Friday, 4 March 2011
Spiraling Ivory Coast Violence Sends Cocoa To 32-Year High
NEW YORK (Dow Jones) - Growing international concern that the major producers of cocoa in Ivory Coast is tottering into a civil war caused futures prices to more than three decades of high on Thursday.
The increase in violence between forces loyal to the current leader Laurent Gbagbo and civilians who oppose his government is the damping possibilities for robust crops this season will be the country that supplies more than a third of cacao the world.
More than 360 people have died since the disputed November 28, 2010 elections that sparked the crisis, according to the UN.
Alassane Ouattara, the winner of elections internationally recognized, has introduced a ban on exports of cocoa to cut off funding to the government of Gbagbo. commodity firms like Cargill Inc. and Barry Callebaut AG (BARN. EB) suspended operations in response.
The benchmark price of May futures settled Thursday $ 69, or about 2% higher than $ 3,733 a tonne, its highest price since January 1979, the IntercontinentalExchange trade.
The world cocoa supplies are expected to reach a surplus of 119,000 metric tons this year compared with a deficit of 66,000 metric tons in the 2009-10 season, the London-based International Cocoa Organization, said earlier this week.
2010-11 is forecast global production of 3,938,000 tons, up 8% from the previous season, but operators and industry players focus on whether a significant portion is exported from Ivory Coast, where the possibility of casting to lose the grain growing.
Analysts estimate about 400 more. 000 tonnes of cocoa in the country are still largely tied in storage.
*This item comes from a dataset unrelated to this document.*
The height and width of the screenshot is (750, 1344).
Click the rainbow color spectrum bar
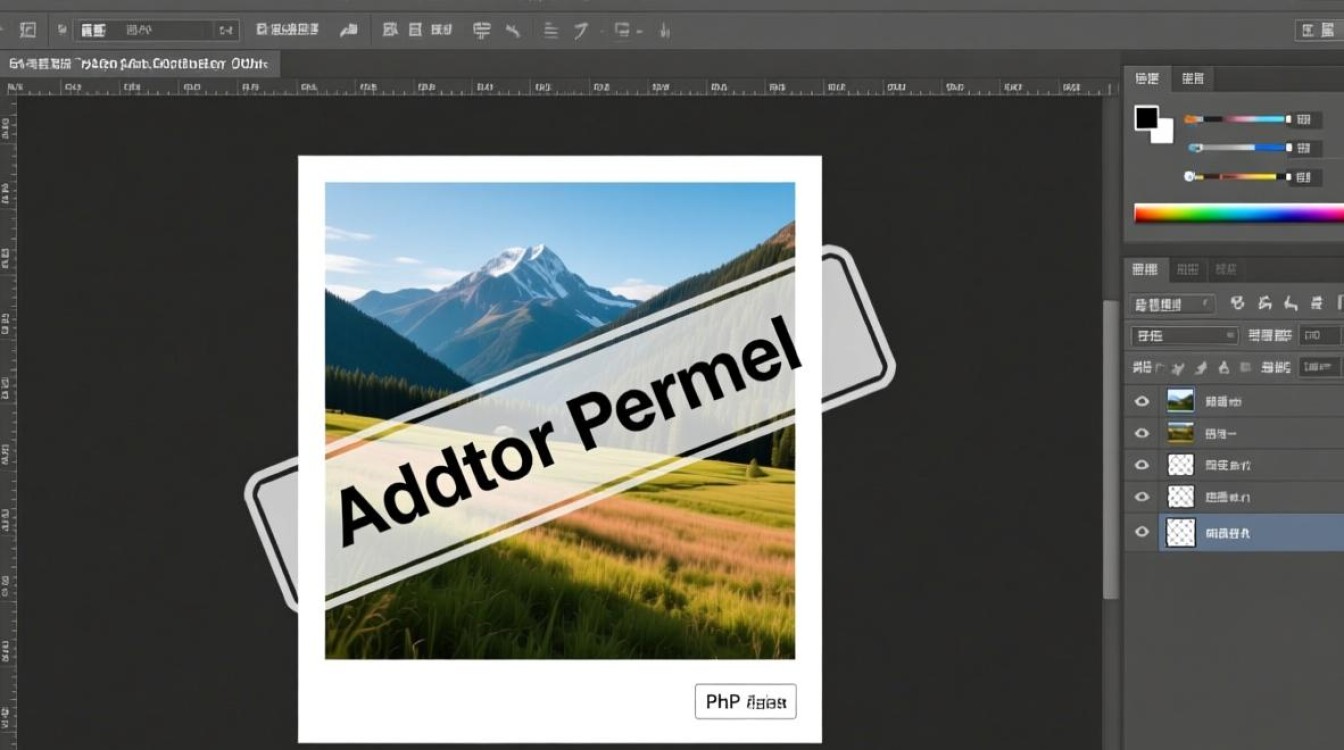click(x=1238, y=213)

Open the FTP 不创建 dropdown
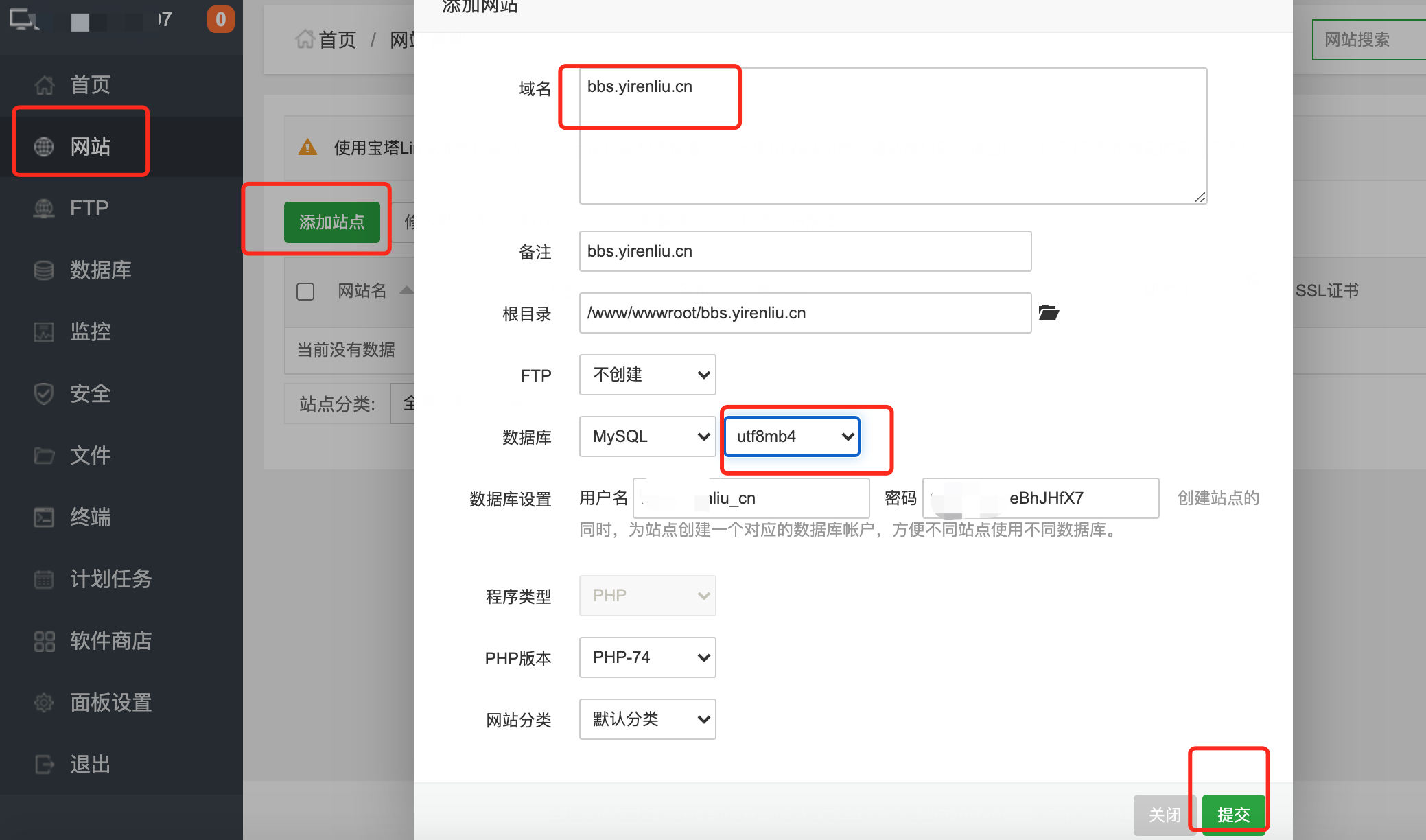click(x=647, y=375)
While prices have risen 37% in New York since the November elections, some analysts warn of a sharp drop if the export ban is lifted.
"The only thing that keeps these prices so far is the political situation in Ivory Coast," said Tom Mikulski, senior market strategist at Lind-Waldock in Chicago. "Fear premium is being pumped into the market. As soon as the fear is gone, the price is deflated quickly."
If the political situation is not resolved soon, could have implications for the 2011-12 crop, planted between May and July.
"They have raised concerns about the future of the harvest of next year, especially given that violence may spread during the growing season and Gbagbo can still terrorize the country," said Clinton, James Francis, an analyst at Eurasia Group.
Security forces loyal to Gbagbo shot and killed six women at a rally in favor of Ouattara on Thursday, Agence France-Presse.
"The moral bankruptcy of Laurent Gbagbo, it is clear that its security forces killed demonstrators and women of his country runs out of resources", USA State Department spokesman, Philip Crowley, said in Twitter.
Funding for the harvest is also in doubt. During the past three weeks, Gbagbo took to the local units of the French banks Societe Generale SA (GLE.FR) BNP Paribas SA (BNP.FR) Standard Chartered UK PLC (STAN.LN) and the U.S. bank Citigroup Inc. (C).